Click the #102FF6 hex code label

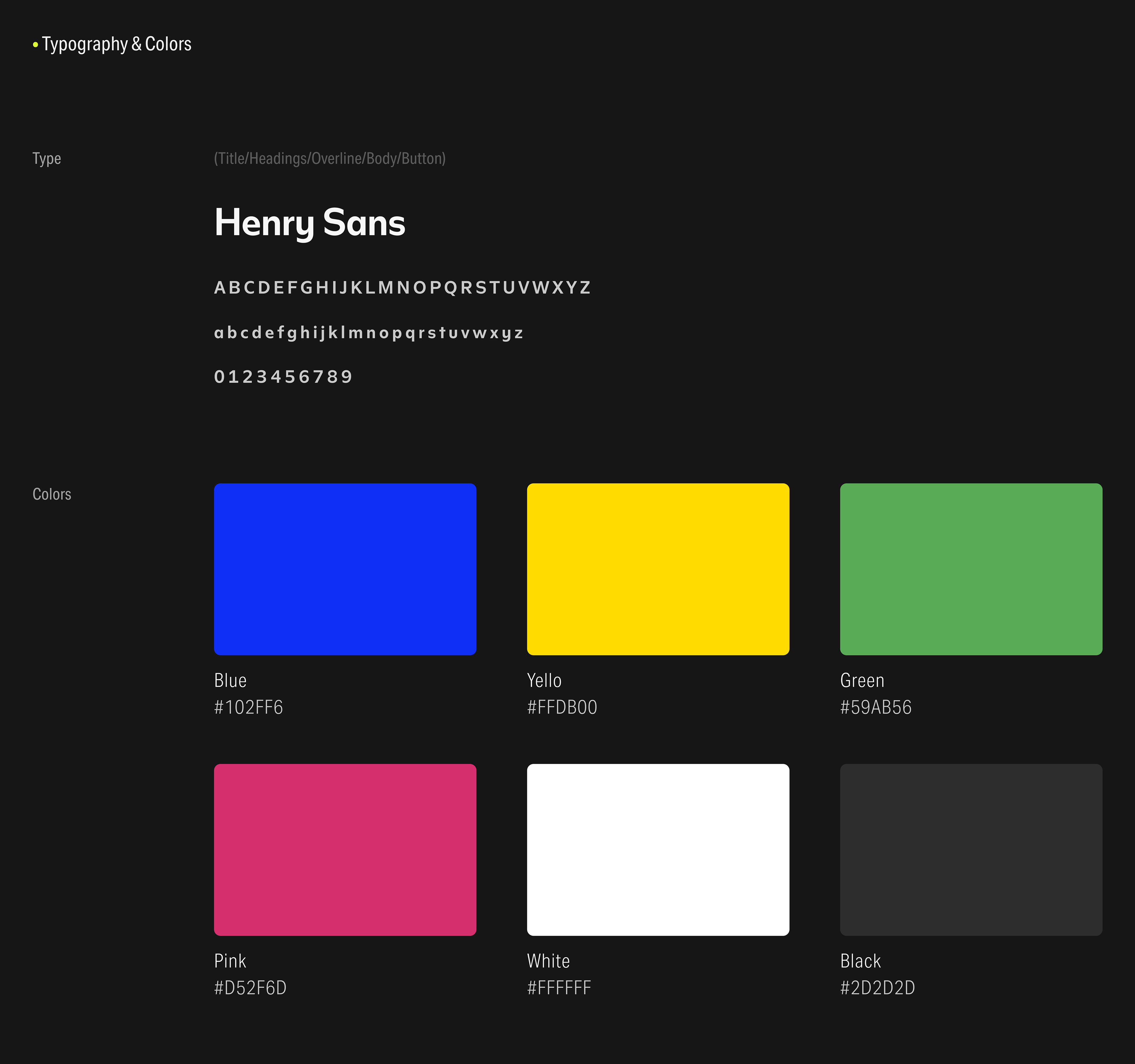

══════

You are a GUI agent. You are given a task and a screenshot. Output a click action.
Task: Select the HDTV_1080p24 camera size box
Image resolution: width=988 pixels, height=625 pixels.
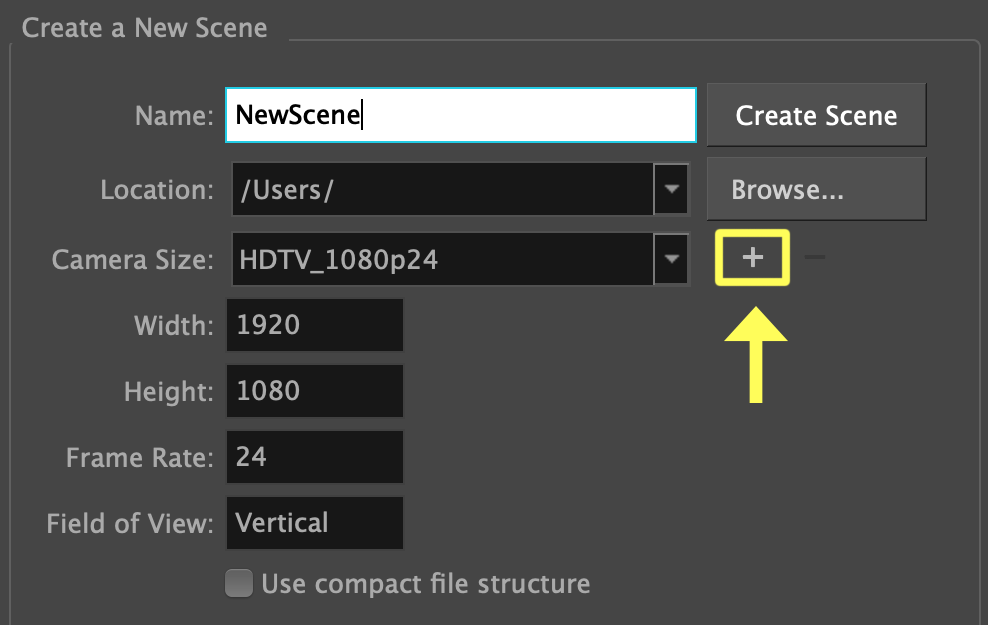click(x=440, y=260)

══════

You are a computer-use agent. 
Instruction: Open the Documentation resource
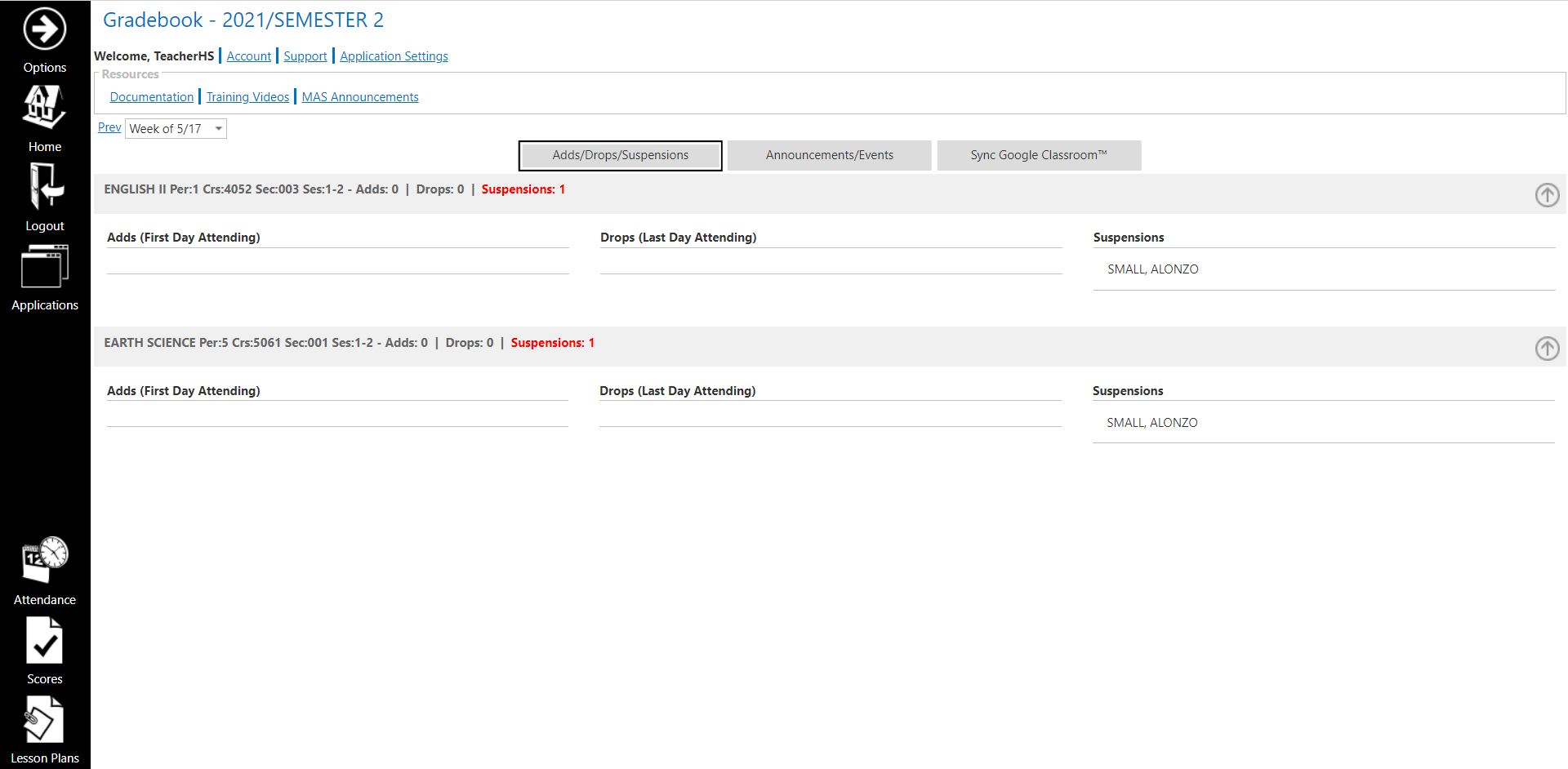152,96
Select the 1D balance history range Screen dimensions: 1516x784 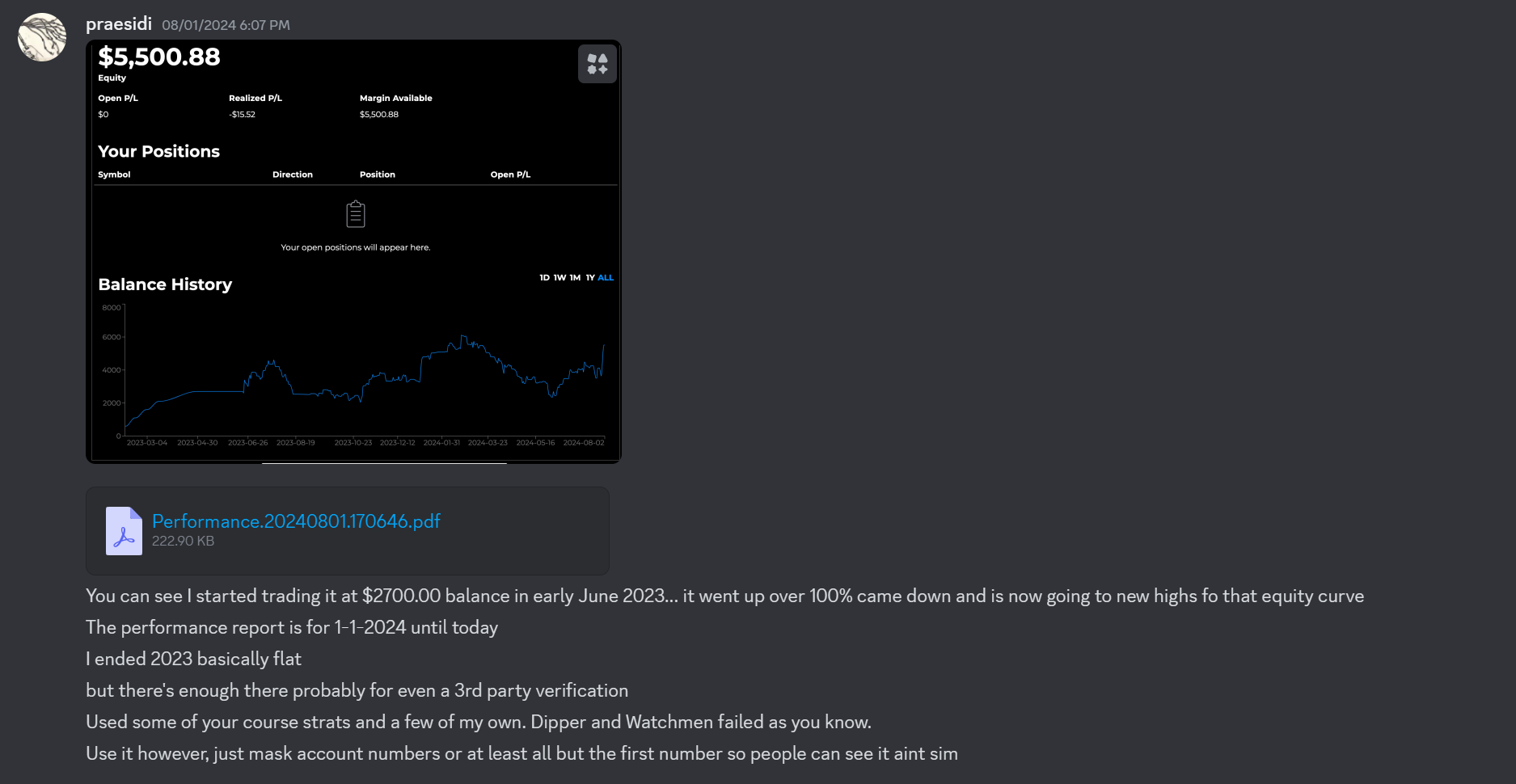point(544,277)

══════

__YOUR INSTRUCTIONS__: Swap "screenshot" for "screen image" in everything from the line containing "You are a GUI" down to the line containing "click(x=440, y=260)", keeping all else the same and leaving the pictures out.

__SOLUTION FOR THIS PROBLEM__:
You are a GUI agent. You are given a task and a screen image. Output a click action.
Task: Select the HDTV_1080p24 camera size box
Image resolution: width=988 pixels, height=625 pixels.
click(x=440, y=260)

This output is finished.